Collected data
▬▬▬▬▬▬▬▬▬▬
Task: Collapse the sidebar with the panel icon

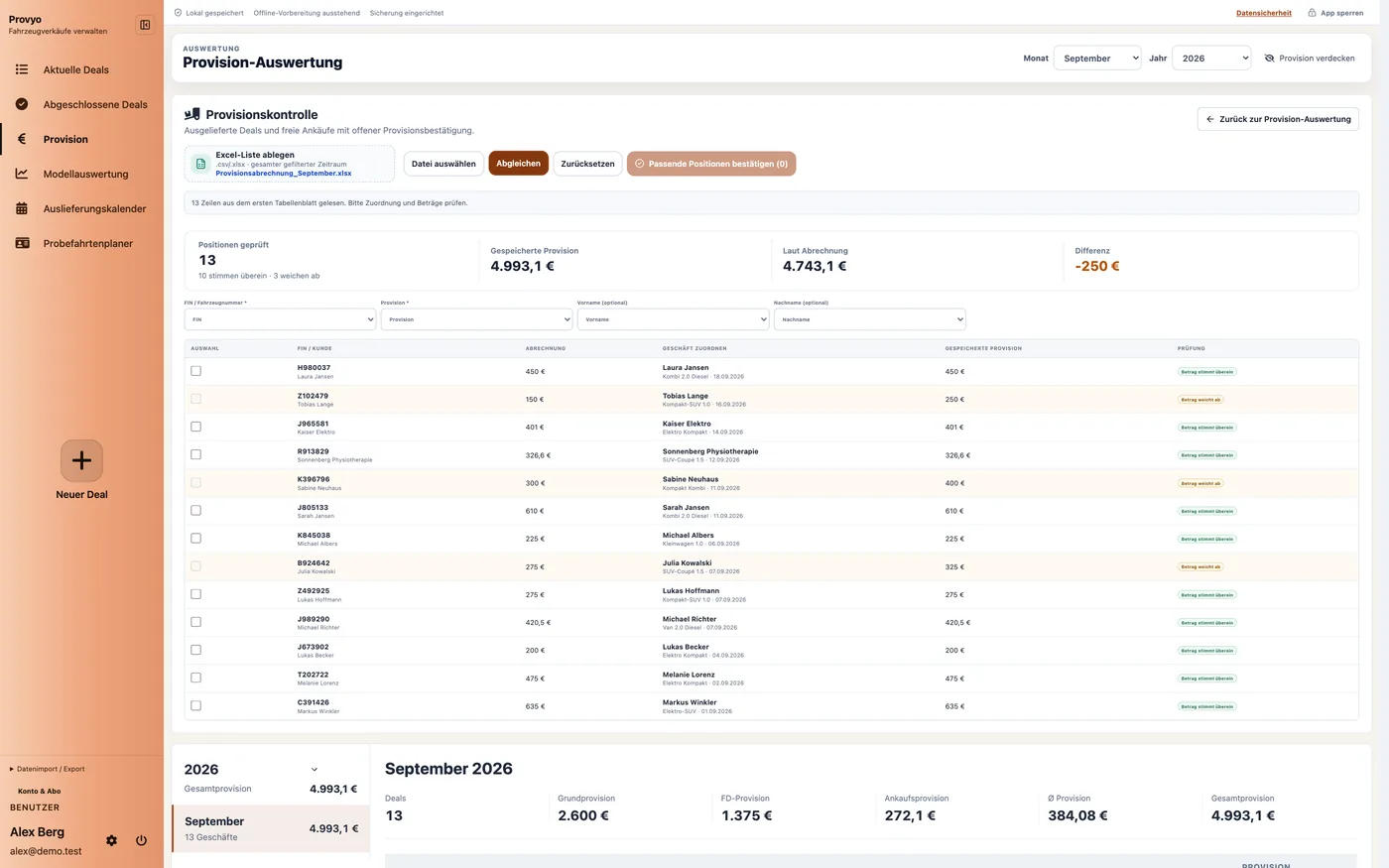Action: click(145, 25)
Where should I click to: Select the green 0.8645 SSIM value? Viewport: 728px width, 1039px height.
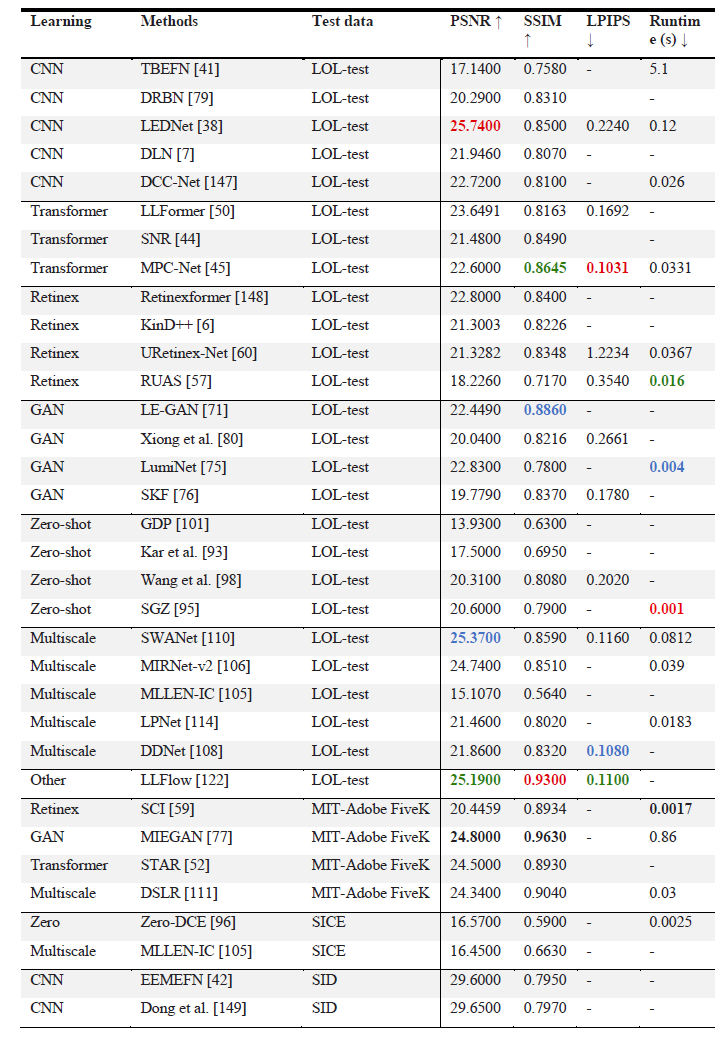tap(545, 268)
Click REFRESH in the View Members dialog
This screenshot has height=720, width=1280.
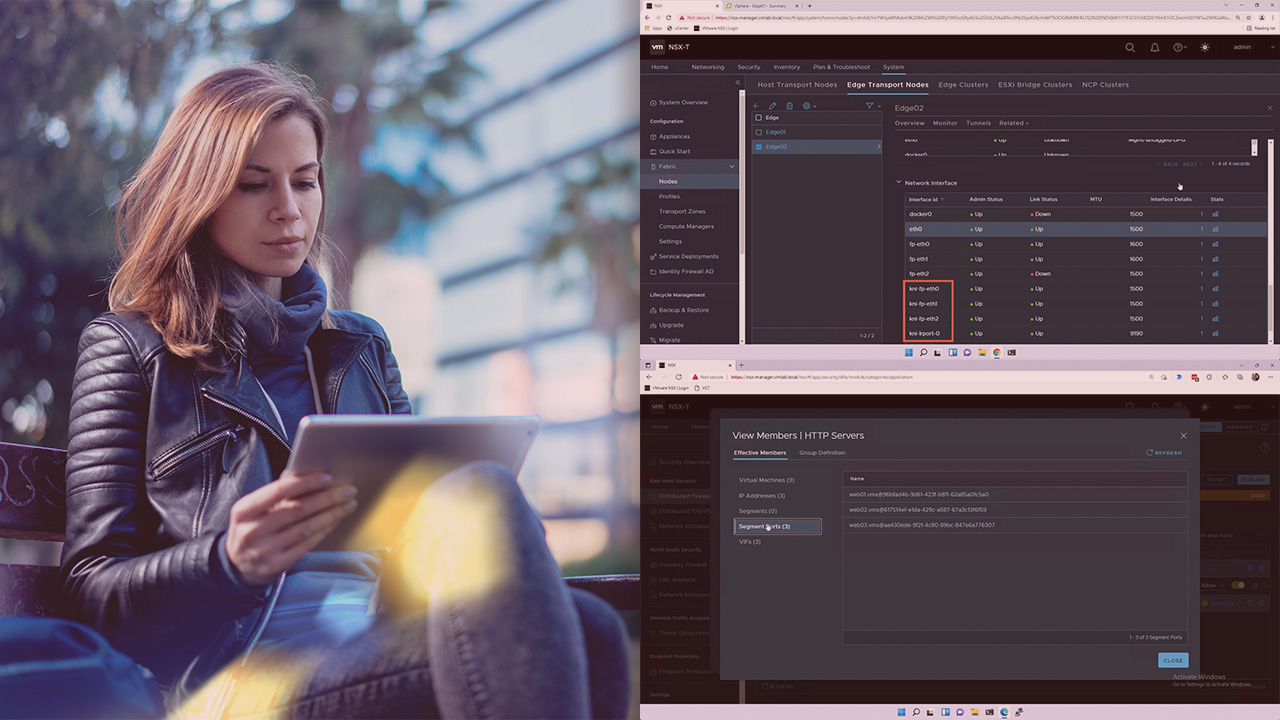(1164, 453)
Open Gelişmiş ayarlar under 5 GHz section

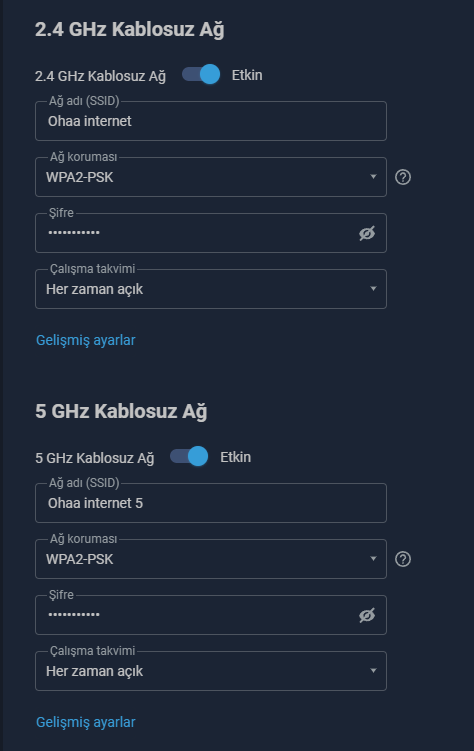click(86, 722)
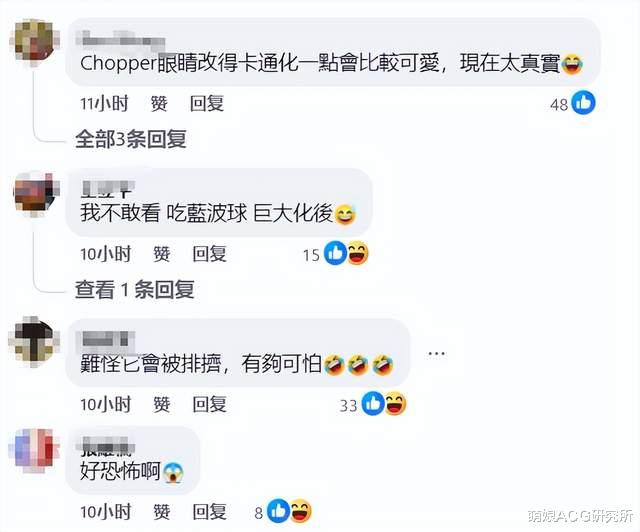Open the avatar beside the 好恐怖啊 comment

pyautogui.click(x=34, y=450)
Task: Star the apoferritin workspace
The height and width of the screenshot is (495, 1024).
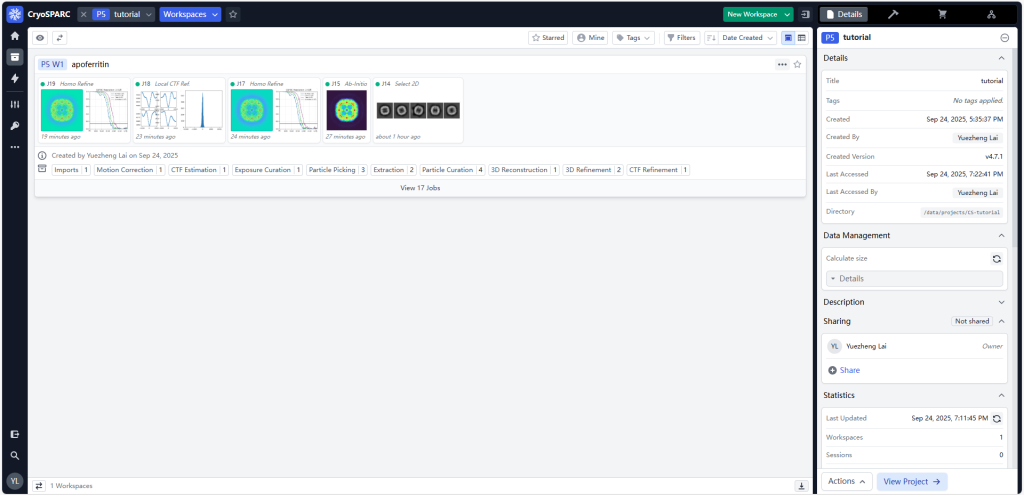Action: click(x=797, y=64)
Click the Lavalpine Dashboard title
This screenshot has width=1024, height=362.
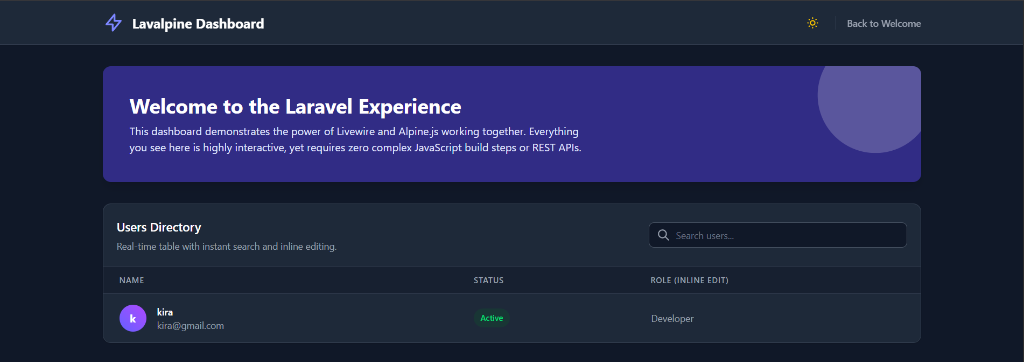tap(198, 24)
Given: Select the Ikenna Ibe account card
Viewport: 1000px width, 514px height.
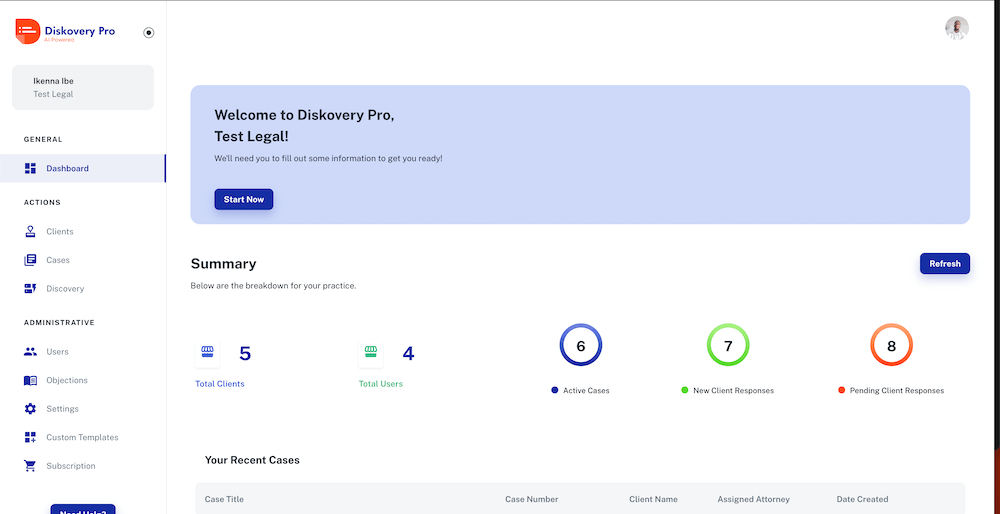Looking at the screenshot, I should [x=83, y=88].
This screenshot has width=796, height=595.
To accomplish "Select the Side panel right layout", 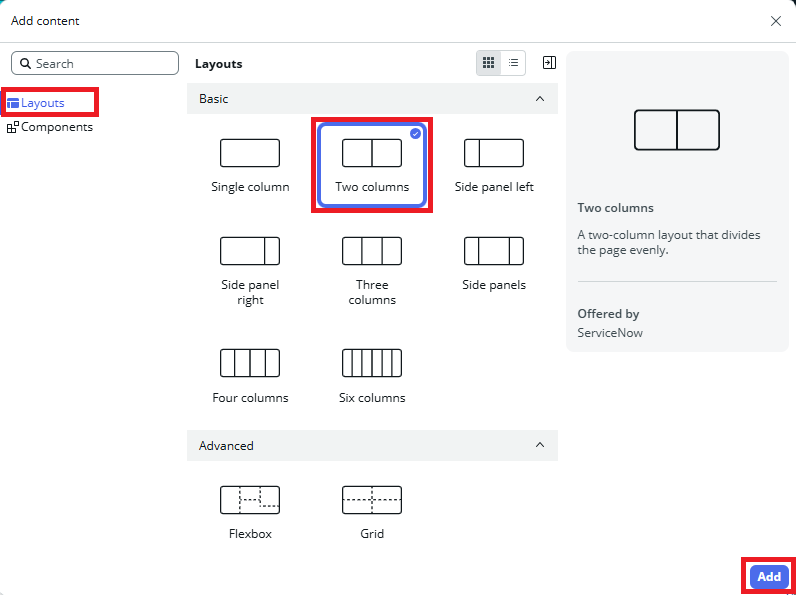I will tap(250, 251).
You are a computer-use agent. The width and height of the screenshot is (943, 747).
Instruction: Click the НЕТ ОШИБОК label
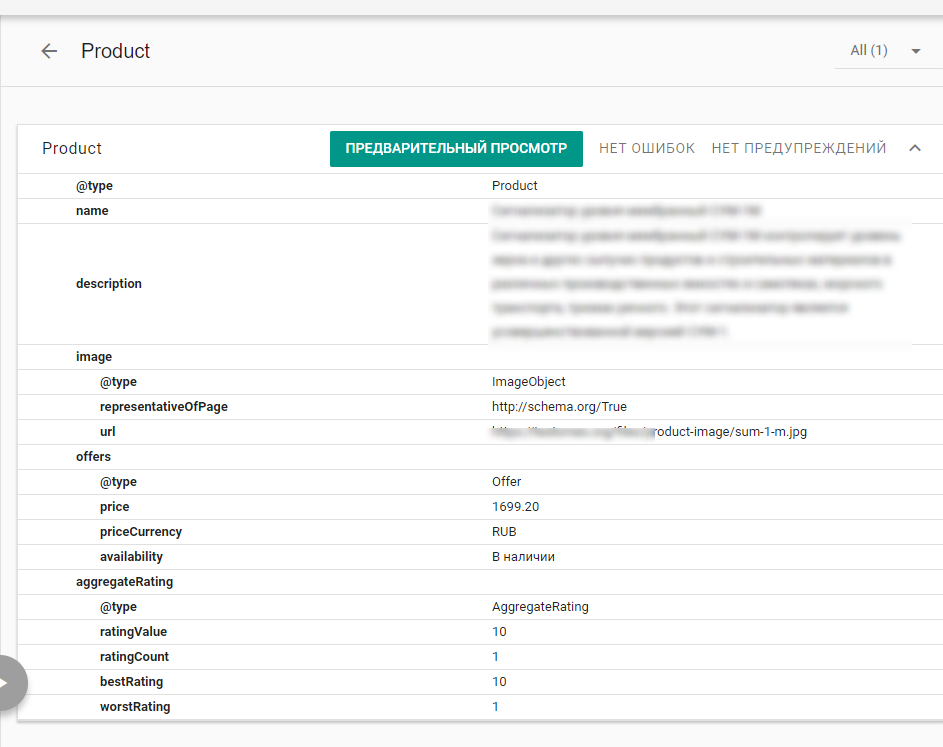coord(646,148)
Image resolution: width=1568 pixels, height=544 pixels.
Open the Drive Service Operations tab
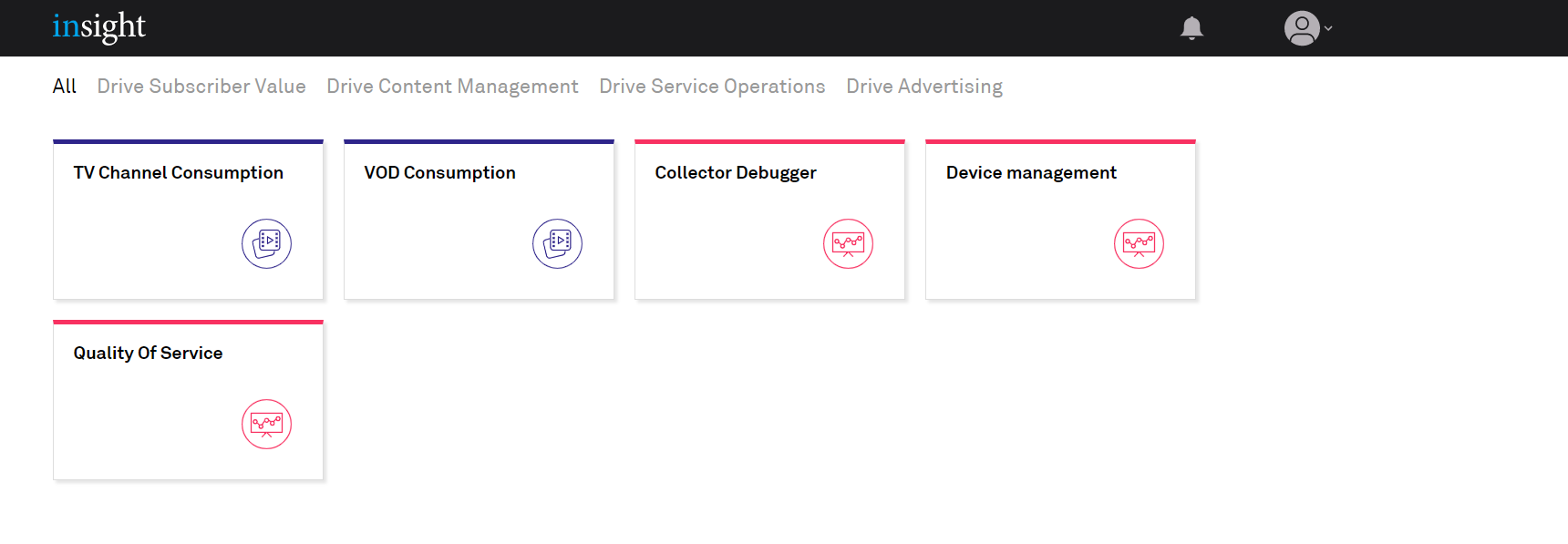(x=712, y=87)
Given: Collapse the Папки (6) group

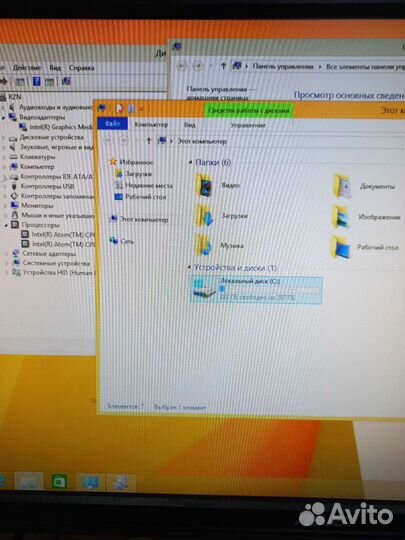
▬▬▬▬▬▬▬▬▬▬
§ **EXERCISE DESCRIPTION**:
In the answer, repeat exactly the lines from the top of the entries above through the line with "This screenshot has width=796, height=595.", and leave pictures out of it.

§ **OUTPUT**:
Task: Collapse the sidebar with the panel icon

Action: click(145, 25)
Where should I click to: Select the green 0.8645 SSIM value? Viewport: 728px width, 1039px height.
tap(545, 268)
Click REFRESH in the View Members dialog
This screenshot has height=720, width=1280.
(1164, 453)
Open Gelişmiş ayarlar under 5 GHz section

click(86, 722)
Open the avatar beside the 好恐怖啊 comment

pyautogui.click(x=34, y=450)
Task: Star the apoferritin workspace
The height and width of the screenshot is (495, 1024).
Action: click(x=797, y=64)
Click the Lavalpine Dashboard title
This screenshot has width=1024, height=362.
tap(198, 24)
Given: Select the Ikenna Ibe account card
Viewport: 1000px width, 514px height.
Looking at the screenshot, I should [x=83, y=88].
This screenshot has width=796, height=595.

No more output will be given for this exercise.